- EXERCISE DIRECTIONS: Below are the entries; give again exactly the lines from the one mentioning "You are a computer-use" through the one mentioning "Instruction: Click the", inclusive.

*** TASK DATA Section Begins ***

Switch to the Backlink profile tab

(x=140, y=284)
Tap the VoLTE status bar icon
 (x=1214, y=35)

*** TASK DATA Section Ends ***
*** TASK DATA Section Begins ***

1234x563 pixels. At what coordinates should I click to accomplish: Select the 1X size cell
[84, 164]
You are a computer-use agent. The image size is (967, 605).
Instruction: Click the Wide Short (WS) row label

*** TASK DATA Section Ends ***

- FINAL ANSWER:
You are a computer-use agent. The image size is (967, 605).
Instruction: Click the Wide Short (WS) row label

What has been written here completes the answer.